Of the Greeks nine are named in Il. xi. 301-3, who were slain by Hector at once, before he went among the privates (πληθύς). Of these nine no one is mentioned in any other part of the poem; and since at the same time they are expressly declared to be ἡγεμόνες, we may safely look upon them as examples of the class of minor or secondary officers. From their names, which have a strong Hellenic colour[181], we may venture at least to conjecture, that this class was chiefly Achæan, or of Achæan rank, and that the Pelasgian blood of the army was principally among the common soldiers.

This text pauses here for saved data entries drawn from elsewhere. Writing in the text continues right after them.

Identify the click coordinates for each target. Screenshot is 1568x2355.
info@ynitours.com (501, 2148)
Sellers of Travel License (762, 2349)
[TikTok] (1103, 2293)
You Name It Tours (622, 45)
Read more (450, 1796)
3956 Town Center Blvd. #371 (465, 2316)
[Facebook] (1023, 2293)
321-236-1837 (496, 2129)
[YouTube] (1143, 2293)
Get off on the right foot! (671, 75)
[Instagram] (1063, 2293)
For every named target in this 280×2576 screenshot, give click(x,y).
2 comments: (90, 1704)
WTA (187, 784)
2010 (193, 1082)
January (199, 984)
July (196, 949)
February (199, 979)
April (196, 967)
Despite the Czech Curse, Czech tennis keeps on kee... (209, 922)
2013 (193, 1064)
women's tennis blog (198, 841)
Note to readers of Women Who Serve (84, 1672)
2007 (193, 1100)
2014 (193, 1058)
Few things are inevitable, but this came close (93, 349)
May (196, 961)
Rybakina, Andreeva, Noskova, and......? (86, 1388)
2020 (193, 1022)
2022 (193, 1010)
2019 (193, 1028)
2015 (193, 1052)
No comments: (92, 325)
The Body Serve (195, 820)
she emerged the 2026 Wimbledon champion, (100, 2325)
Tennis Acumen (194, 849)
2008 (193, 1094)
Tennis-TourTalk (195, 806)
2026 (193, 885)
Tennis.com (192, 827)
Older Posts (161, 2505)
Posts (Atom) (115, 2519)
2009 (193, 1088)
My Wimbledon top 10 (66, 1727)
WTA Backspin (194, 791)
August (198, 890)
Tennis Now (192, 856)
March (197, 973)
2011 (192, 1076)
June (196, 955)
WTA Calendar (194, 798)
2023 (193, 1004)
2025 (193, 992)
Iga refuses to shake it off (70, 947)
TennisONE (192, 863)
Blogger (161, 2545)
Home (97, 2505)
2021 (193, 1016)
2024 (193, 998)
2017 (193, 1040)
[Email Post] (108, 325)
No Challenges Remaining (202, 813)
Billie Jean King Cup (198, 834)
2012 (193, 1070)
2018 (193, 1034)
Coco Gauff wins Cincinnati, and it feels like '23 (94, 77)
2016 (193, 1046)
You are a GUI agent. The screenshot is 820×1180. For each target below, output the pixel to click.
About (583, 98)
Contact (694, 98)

The maritime order of the armament, which required a commander for each vessel, necessarily involved the existence of a class of what we may call subaltern officers.

When Helen describes the chieftains to Priam from the tower, of whom Idomeneus is one, she proceeds (Il. iii. 231);

ἀμφὶ δέ μιν Κρητῶν ἀγοὶ ἠγερέθονται.

Again, when Achilles went with fifty ships to Troy, he divided his 2500 men under five ἡγεμόνες, whom he appointed to give the word of command (σημαίνειν) under him. The force thus arranged formed five στίχες or ranks, Il. xvi. 168-72: and here the private persons are expressly called ἑταῖροι (ver. 170). Most probably these ἀγοὶ of the Cretans, and these five Myrmidon leaders, are to be considered as belonging to a class below the ἀριστῆες, yet above the subalterns.

Lastly, we have to notice the privates, so to speak, of the Greek army, who are called by the several names of λαὸς (Il. ii. 191. i. 54), δῆμος (ii. 198), and πληθὺς (ii. 278).

In their military character they are indeed a mass of atoms, undistinguishable from one another, but yet distinguished by their silence and order, which was founded probably on confidence in their leaders.